Positivismo e a Ciência Incontestável

             Positivismo. Naturalismo. O Cortiço. Ao se pensar na história brasileira, nota-se a singularidade desses três elementos, duas correntes filosófica e uma literatura clássica, em como seu modo de agir são categoricamente de um pensamento científico de exatas. Entretanto, pertencem às ciências humanas. Sendo assim, o Positivismo de Auguste Comte criado no século XIX deu início a metodologia do estudo sociológico, entendimento do comportamento social, e determinou que a ciência era o último estado primordial para o progresso humano.

Tendo em vista esse conjunto de pensamento positivista, entende-se que a ciência era incontestável, logo, ordenou-se sua submissão e aceitação a ordem natural. Entretanto, baseando-se nesse raciocínio, pode-se notar os fatos históricos mundiais do século XIX, no qual, baseado na ciência daquele período, justificaram a escravidão na falácia que os negros não era uma raça que atingiu a evolução, portanto, surgiu a “missão civilizadora”. Desse modo, é visto que a corrente positivista foi propulsora e motivadora da corrente naturalista, assim, compreende-se que não havia espaço para o questionamento social, humano e ético.

Ademais, no Brasil, houve e existe marcas, na sociedade, do pensamento retrógrado positivista, pois ao analisar a sociedade, vê-se presente obras dessa filosofia. Conforme a obra de Aluísio Azevedo, o Cortiço, mostra como a população negra, situada especificamente no Rio de Janeiro, lugar onde continha o maior número de negros, era retratada pela própria sociedade de maneira pejorativa e animalesca, como por exemplo, na apresentação da personagem Isaura: “mulata ainda moça, moleirona e tola”. Portanto, era incontestável, tendo em vista que a ciência disse que eles não eram pessoas plenas, logo, nota-se como o positivismo influenciou de maneira danosa uma etnia inteira.

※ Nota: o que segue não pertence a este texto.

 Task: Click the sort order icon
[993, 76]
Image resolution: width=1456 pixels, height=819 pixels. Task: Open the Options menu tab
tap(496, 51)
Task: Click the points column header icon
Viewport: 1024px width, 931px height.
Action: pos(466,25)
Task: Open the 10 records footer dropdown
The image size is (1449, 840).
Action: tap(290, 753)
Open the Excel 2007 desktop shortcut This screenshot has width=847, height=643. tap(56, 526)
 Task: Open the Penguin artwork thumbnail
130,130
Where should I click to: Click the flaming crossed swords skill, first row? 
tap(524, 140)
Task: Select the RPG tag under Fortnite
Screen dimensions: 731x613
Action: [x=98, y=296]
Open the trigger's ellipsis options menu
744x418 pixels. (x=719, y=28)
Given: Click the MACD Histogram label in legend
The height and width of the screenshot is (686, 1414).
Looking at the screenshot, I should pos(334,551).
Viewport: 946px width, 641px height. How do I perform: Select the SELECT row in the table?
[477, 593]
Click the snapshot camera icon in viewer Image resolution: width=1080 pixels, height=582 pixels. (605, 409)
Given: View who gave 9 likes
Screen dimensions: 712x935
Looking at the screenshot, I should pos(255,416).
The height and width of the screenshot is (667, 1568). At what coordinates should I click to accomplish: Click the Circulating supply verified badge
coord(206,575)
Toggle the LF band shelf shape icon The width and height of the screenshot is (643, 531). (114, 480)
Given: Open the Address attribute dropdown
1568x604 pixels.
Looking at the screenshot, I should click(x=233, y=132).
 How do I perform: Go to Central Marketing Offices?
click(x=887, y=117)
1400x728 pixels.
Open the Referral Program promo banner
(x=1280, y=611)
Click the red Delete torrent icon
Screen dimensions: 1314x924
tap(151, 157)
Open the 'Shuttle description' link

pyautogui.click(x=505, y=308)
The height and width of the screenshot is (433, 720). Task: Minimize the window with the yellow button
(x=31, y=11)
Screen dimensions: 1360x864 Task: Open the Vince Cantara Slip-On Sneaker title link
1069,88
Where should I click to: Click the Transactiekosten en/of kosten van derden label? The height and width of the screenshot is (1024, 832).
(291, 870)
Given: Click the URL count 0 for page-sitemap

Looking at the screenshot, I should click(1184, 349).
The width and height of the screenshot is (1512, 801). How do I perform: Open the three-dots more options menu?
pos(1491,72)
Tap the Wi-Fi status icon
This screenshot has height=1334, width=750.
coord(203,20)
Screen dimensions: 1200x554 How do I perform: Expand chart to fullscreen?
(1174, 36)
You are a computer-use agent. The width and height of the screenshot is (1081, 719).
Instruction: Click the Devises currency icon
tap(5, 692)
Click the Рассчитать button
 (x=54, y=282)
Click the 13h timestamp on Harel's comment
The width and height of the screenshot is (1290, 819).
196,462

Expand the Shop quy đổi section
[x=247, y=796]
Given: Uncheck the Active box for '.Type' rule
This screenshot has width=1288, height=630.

        Em suma, o Positivismo, uma corrente sociológica criada no século XIX por Auguste Comte, baseia-se na ciência como o último estado capaz de fazer a sociedade progredir, entretanto, por tratar de ser uma ciência humana, foi criada com parâmetros da ciência exatas e assim, não havia chance de contestação de uma perspectiva de pensamento. Dessa forma, o Positivismo, denominado também como a física social, ainda há efeitos em várias sociedades, principalmente os colaterais que permaneceram na contemporaneidade. Aprende-se assim, que em qualquer ciência há lugar para contestação, essencialmente na área de humana, e desse modo, evita-se qualquer atrocidade humana.